TEXT BLOCK:

Karunarathna agrees, stressing the need for infrastructure development, including a more efficient airport where passengers do not have to wait hours for their luggage. Tourists are also surprised by the lack of nightlife in Sri Lanka, he says, calling for efforts to establish a more buoyant environment.
The sustainability approach adopted by the island also implies a focus on luxury and high-value travelers, rather than low-cost mass tourism, and effective efforts to exploit niche markets such as arts festivals and international cultural events, says Sri Lankan writer and filmmaker Nayomi Apsara.
In a major development, Galle Literary Festival, last held in 2019 in the centuries-old Galle Fort in Galle -- a UNESCO World Heritage Site -- will be relaunched in 2024 in partnership with the SLTPB. Apsara, who will be one of the speakers at the festival, says she is confident that the festival will infuse new life into Sri Lanka's literary tourism scene.
"By hosting the [Galle Literary Festival], Sri Lanka positions itself as a literary and cultural destination on the world stage. The festival can indeed be seen as a significant representation of the country's identity in global literary tourism. How wonderful it would be to capture the attention of international media for unique and captivating reasons," she adds.
Festival director Giselle Harding says the event is "fully supportive of Sri Lanka's shift towards niche tourism, which focuses not only on numbers but on targeted visitors and helps the impact of tourism to reach a grassroots level."
On the sidelines of the literary festival, Gourmet Galle will provide a 12-week program of culinary events from the beginning of January to the end of March. "We have invited 12 international chefs from all over the world to host two dinners and a master class in different boutique venues across the south coast of Sri Lanka, curating menu's using fresh, local ingredients," says Harding.
The country is also exploring marine tourism in its most unique form -- shipwreck diving. The wreck of the British aircraft carrier HMS Hermes, sunk by Japanese aircraft in 1942 and listed as one of the top 100 scuba dives in the world by the National Shipwreck Database of Sri Lanka, lies in the Indian Ocean off the eastern city of Batticaloa. A further 150 wrecks lie along the island's coastline, potentially providing the basis for a wreck diving industry that could be worth up to the 400 million pounds ($495 million) a year, according to the database.
Official efforts to concentrate on sustainable tourism are intended in part to avoid over-exploitation of the island's resources of the kind that has led to controversy around resorts in Thailand and the Philippines, where a number of beaches and islands have had to be closed to allow local environments to recover.
However, damage has already occurred in key national parks, cultural sites, coastal resorts and mountain towns in Sri Lanka, according to Perera. "The government must adopt a 'less is more' mindset, in which quality is prioritized over quantity, and where regulation around construction of new hotels, coastal and national park encroachment, visitor capacity and exploitation of natural resources and wildlife [and a] minimum wage for tourism sector professionals, must be developed and consistently, strictly enforced," he says.
Tourism officials insist that protecting the island's environment need not conflict with the need to rebuild the industry. "Sri Lanka is a very special tourism destination as it offers a continent's worth of attractions in a compact island," says Fernando. "It offers an authentic, unspoiled experience which is relatively rare [in contrast] with the overdevelopment of tourism in many countries."

RECORD SET:
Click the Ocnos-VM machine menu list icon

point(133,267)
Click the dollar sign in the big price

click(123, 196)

--

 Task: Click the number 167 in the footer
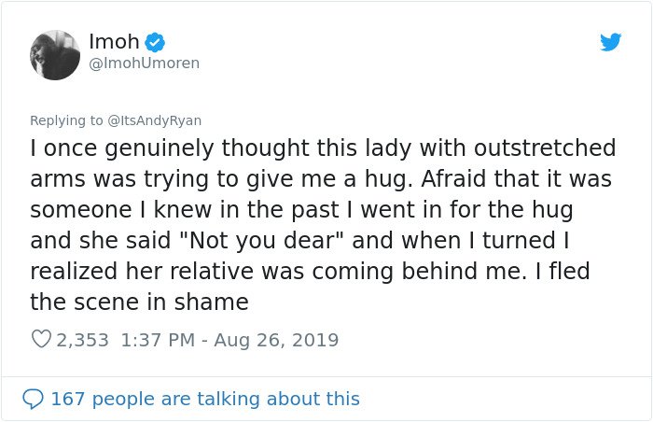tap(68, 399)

TASK GOAL: Rewrite the article on Sri Lanka's tourism from "The sustainability approach" to "literary tourism scene.", changing "high-value travelers" to "high-spending travelers". Use only the article on Sri Lanka's tourism and ignore the records.

RESPONSE AREA:
The sustainability approach adopted by the island also implies a focus on luxury and high-spending travelers, rather than low-cost mass tourism, and effective efforts to exploit niche markets such as arts festivals and international cultural events, says Sri Lankan writer and filmmaker Nayomi Apsara.
In a major development, Galle Literary Festival, last held in 2019 in the centuries-old Galle Fort in Galle -- a UNESCO World Heritage Site -- will be relaunched in 2024 in partnership with the SLTPB. Apsara, who will be one of the speakers at the festival, says she is confident that the festival will infuse new life into Sri Lanka's literary tourism scene.